→ **Passage given**:

□ □ □ □ □ □ □

Podcasting Manifesto: Creating Avenues of Access

Matt Foster of CitizenSpin has the best round-up of the Podcast Expo in Ontario, CA this past Friday and Saturday. Earlier I asked if the the expo would touch on any of the issues regarding making podcasting more accessible by the non-geeks and those with less technical savvy. I saw very little reporting of that, but Matt wrote on a talk by Don Katz, CEO if Audible, Inc. The common thread in Katz’ keynote was that podcasting needs to be simple and we need to be cognizant of that.

1) Don’t underestimate how easy podcasting needs to become. It has to be easy to fit into the non-early adopters’ lifestyle – people are intolerant of technological complexity. Future optimisation will come forward and make it simpler – the experience and content needs to become more important than the technology.

Of everything I read, this is probably the most important statement and how surprising that it came from the CEO of Audible! Hopefully, this wasn’t lost on the attendees of the conference. Geeks (like me) prefer to live in our world, on our terms, wondering why everyone else isn’t “up-to-speed.” We have little patience or desire to really think hard about the processes we’re creating and the messages we’re sending about what podcasting is, how to create one or even how to find one and listen to it. There’s so much work to be done in this area.

□ □ □ □ □ □ □

→ **Provided data**:
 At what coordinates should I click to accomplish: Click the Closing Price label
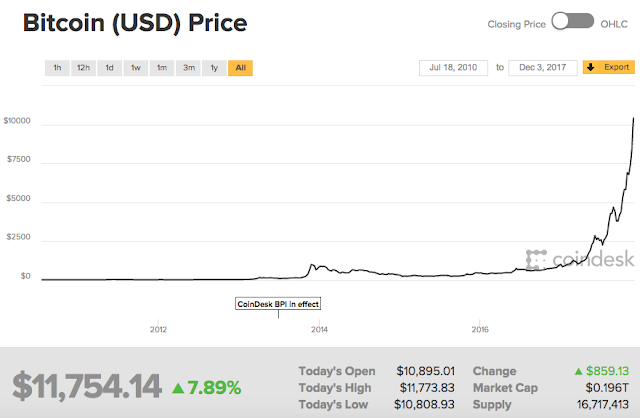click(x=516, y=23)
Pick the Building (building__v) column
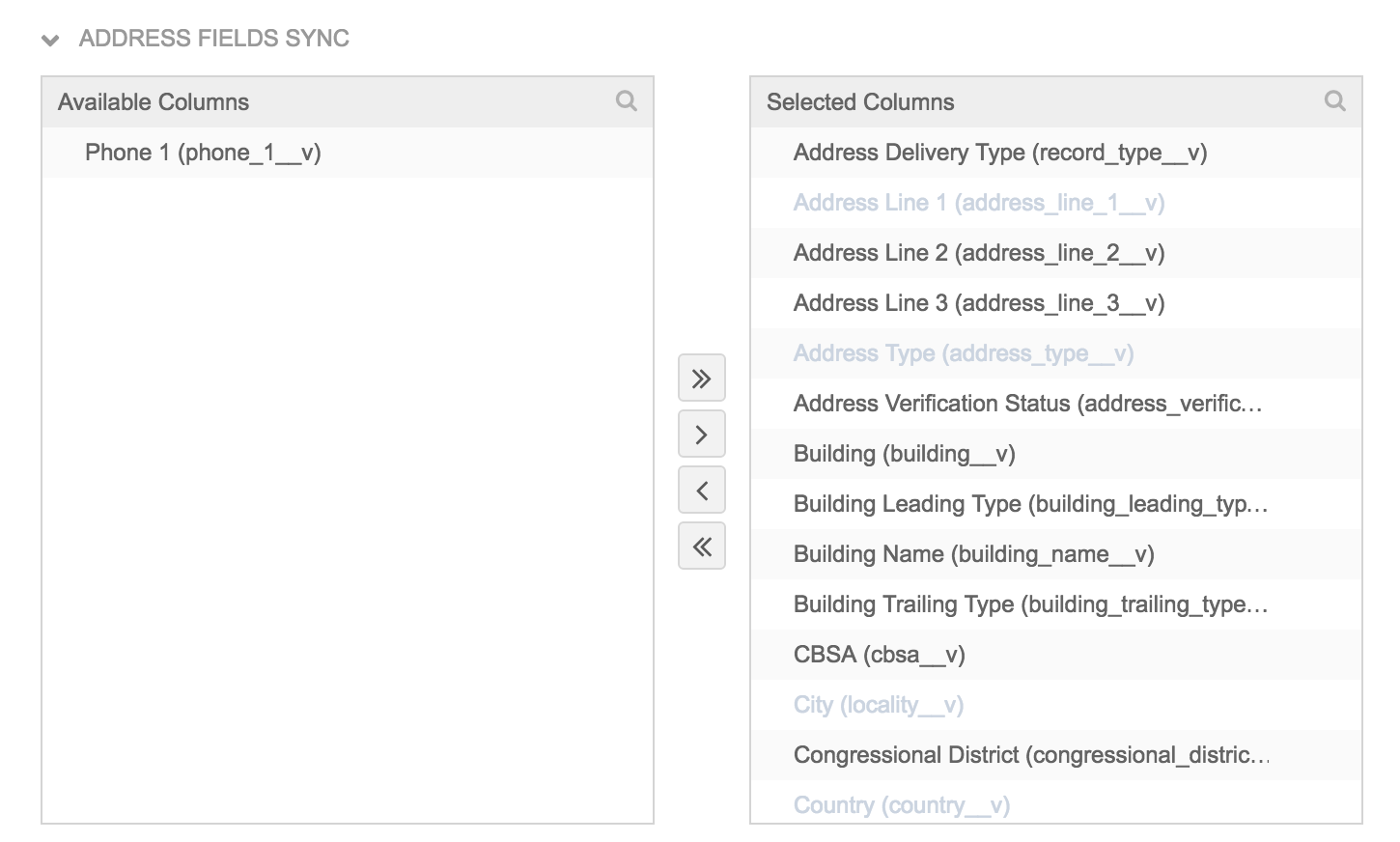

□ □ □ □ □ □ □

→ **Problem details**:
List every person and every organization that the podcasting manifesto above names.

→ **Response to this task**:
Matt Foster, CitizenSpin, Don Katz, Audible, Inc.